#### [EXERCISE INSTRUCTIONS]
Take every line from the data that has the word "text" in it.

── SOURCE MATERIAL ──

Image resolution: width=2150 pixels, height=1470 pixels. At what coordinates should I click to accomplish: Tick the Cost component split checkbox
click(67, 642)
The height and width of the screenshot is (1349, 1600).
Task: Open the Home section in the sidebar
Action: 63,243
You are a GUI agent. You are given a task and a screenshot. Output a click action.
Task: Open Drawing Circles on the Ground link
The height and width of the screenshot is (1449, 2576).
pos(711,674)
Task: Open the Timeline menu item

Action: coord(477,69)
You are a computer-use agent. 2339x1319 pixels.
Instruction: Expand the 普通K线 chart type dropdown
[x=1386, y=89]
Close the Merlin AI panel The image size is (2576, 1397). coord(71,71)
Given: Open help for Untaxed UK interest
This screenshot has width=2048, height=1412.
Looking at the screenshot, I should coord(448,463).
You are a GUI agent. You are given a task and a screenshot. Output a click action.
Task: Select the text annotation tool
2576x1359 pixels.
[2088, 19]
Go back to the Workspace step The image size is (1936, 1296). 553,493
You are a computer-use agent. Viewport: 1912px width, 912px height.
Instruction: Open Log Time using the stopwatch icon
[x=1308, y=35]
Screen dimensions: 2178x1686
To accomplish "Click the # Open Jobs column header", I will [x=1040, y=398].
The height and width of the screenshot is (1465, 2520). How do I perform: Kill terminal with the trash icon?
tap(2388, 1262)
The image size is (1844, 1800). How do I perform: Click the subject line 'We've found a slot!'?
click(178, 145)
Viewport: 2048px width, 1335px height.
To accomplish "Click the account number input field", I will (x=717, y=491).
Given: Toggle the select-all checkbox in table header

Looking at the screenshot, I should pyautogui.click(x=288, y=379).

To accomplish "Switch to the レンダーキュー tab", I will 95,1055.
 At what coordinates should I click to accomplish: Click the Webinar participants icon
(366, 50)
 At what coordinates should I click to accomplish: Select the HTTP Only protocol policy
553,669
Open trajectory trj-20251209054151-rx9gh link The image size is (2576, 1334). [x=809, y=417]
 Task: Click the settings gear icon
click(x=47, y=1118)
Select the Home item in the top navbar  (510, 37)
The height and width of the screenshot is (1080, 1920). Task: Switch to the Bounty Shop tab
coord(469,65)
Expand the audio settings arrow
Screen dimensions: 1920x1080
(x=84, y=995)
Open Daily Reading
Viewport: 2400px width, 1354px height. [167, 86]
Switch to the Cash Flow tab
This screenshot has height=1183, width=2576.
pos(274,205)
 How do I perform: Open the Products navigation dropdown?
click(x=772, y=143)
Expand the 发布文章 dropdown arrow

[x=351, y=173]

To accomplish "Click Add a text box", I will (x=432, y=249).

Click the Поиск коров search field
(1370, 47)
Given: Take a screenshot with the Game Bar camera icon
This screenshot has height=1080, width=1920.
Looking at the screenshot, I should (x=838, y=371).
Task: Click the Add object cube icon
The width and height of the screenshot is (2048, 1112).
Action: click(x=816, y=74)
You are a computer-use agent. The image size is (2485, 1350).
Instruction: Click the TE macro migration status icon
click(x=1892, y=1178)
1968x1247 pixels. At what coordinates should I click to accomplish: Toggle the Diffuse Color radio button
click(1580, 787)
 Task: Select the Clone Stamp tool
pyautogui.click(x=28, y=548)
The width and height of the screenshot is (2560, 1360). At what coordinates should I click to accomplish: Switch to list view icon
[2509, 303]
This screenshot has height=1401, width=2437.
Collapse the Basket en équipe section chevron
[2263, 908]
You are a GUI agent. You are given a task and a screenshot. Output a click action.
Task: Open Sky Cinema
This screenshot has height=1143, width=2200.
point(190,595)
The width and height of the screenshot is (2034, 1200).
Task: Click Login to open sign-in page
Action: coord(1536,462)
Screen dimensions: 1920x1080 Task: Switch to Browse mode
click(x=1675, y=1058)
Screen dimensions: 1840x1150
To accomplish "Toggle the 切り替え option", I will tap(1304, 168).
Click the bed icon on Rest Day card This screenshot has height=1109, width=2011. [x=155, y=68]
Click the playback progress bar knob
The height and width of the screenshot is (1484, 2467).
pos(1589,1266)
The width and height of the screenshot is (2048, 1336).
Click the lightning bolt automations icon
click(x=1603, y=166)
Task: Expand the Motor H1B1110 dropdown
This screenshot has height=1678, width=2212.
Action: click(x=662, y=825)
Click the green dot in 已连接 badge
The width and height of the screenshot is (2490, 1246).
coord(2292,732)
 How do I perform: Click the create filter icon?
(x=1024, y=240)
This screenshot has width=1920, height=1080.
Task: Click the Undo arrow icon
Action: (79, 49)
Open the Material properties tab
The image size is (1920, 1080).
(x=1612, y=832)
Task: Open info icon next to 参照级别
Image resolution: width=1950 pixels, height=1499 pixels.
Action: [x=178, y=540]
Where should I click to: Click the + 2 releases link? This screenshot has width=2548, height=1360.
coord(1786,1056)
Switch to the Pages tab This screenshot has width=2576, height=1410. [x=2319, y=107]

───

#### [ANSWER AREA]
Task: Select the text annotation tool
To accomplish "Click Add a text box", I will (x=432, y=249).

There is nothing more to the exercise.